Olympus introduces its CellCut laser microdissection system for the life sciences industry, which eliminates any direct specimen contact ensuring totally contamination-free samples.

The ability to isolate live, single cells and cellular entities in a sterile environment is prompting drug researchers to revisit laser microdissection. The technology ensures contamination-free samples, since nothing but light actually touches the sample.

Olympus' CellCut laser microdissection system, when used in conjunction with Olympus IX51 and IX71 inverted microscopes, allows the improved pinpointing of cells for isolation.

This is achieved by simply drawing freehand or via predfined geometric shapes using the operating software and a Pen Touch monitor, as many single cells or groups of cells as required can be encircled.

Selected cells or even cell compartments are then cut out automatically using a high-precision UV laser.

This is achieved via an optical bench design of the Olympus IX2 inverted microscopes without a limit placed on any fluorescence applications.

Up to 6 fluorescence filter modules are available and can be used according to users' specific needs and requirements.

Scientists have increasingly turned to laser microdissection to isolate single cells and sub-cellular regions of interest.

Lasers have traditionally been used as a cutting tool used to isolate cells for many applications in pathology, cancer, and medical diagnostics.

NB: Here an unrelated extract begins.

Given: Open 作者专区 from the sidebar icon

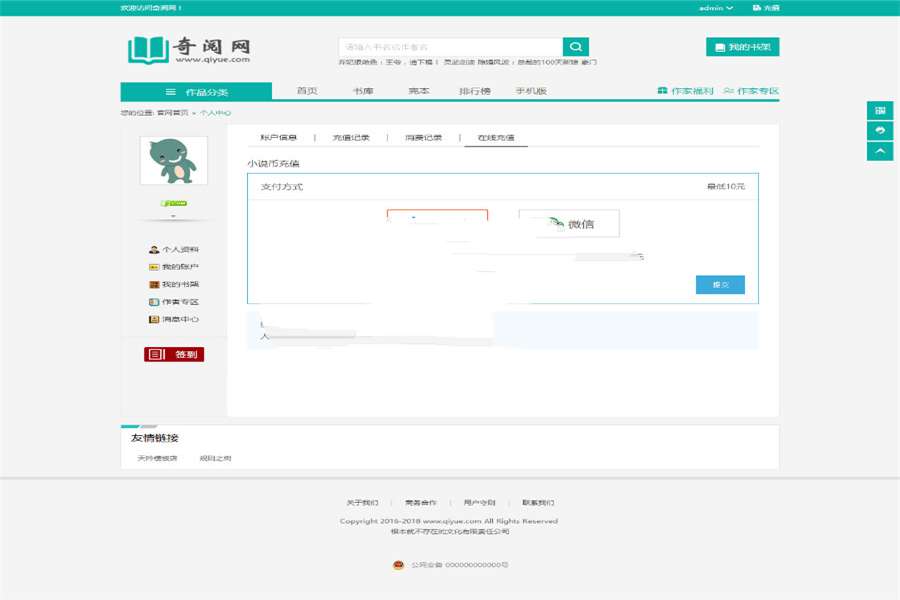Looking at the screenshot, I should [153, 299].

It has been used on almost all tissue types and samples, including frozen and paraffin-embedded tissues and live cells.

The solid-state, diode pumped UV laser of the CellCut ensures stability and provides accuracy, as it is focused through the Olympus UIS2 objective to a beam spot size of less than 1µm.

In addition, since laser cutting is a highly precise ablative process it produces a totally clean break between the required sample and surrounding tissue.

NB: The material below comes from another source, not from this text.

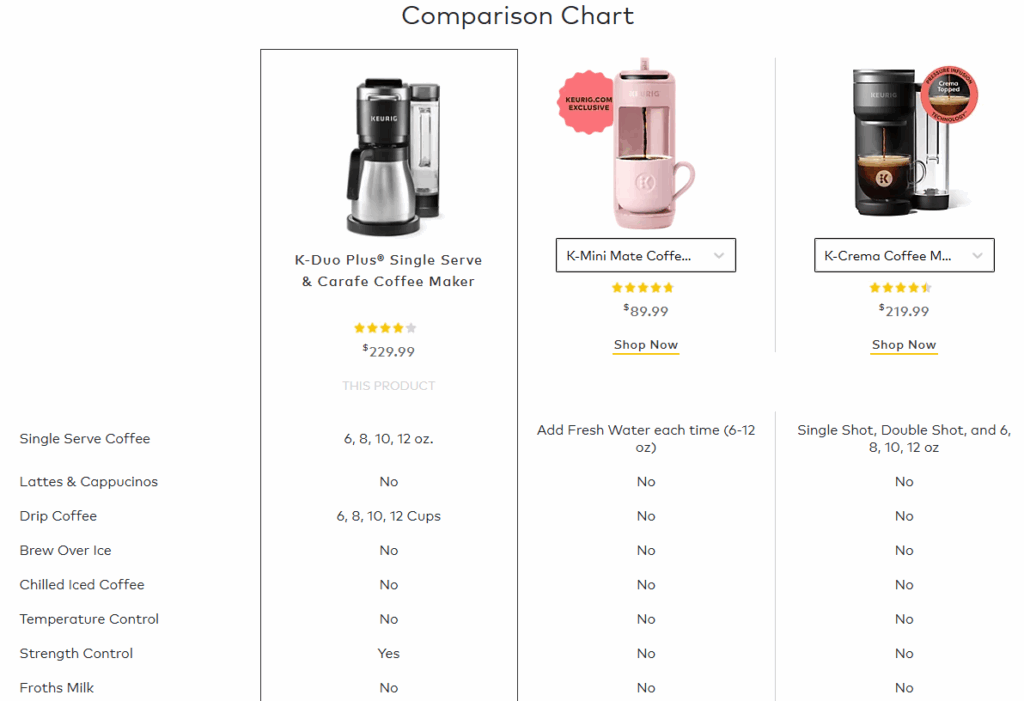Click the THIS PRODUCT label
Screen dimensions: 1024x701
point(388,385)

Specimens are mounted on a special membrane-covered frame and a glass slide placed underneath.

This effectively protects the sample against impurities in the environment, which is particularly crucial for any application involving DNA, or even RNA extraction, where it is essential to minimise contamination.

Microdissected samples are cleanly removed using the IsolationCap. This cap rests on the membrane and has no direct contact with the specimen, avoiding any form of contamination.

In addition, only the parts of the specimen that have been cut out adhere to the lid.

For higher throughput of extracted targets, a MultiCap collecting unit together with MultiSlide functionality are also available.

The MultiSlide option permits the simultanuous use of up to three membrane-mounted samples, while MultiCap encompasses a strip of up to 10 different IsolationCaps.

A key advantage of CellCut is its software, which provides better visual recognition of rare cells, such as for isolating foetal cells from maternal blood to monitor genetic defects in a developing foetus.

Its graphical user interface provides access to the control of all specific laser microdissection functions, as well as process and scanning routines.

Multiuser handling and multi grouping of selected targets is also possible. The software also ensures full documentation of all processes by creating a picture and text file with every new slide or microdissection job.

As an optional extra, the CellExplorer image recognition software package will automatically recognise and cut out specific targets set and defined by the user.

A spokewoman for Olympus told DrugResearcher.com: "The conventional microscopy market is stagnating, whereas the life science research market is growing."

"Microscopes in the research area are no longer offered as stand alone devices, but must be embedded in a complete system and fit to the individual needs of the customer and their special requirements."

Olympus' CellCut laser microdissection system, produced in combination with MMI Molecular Machines & Industries, is now available from Olympus' website.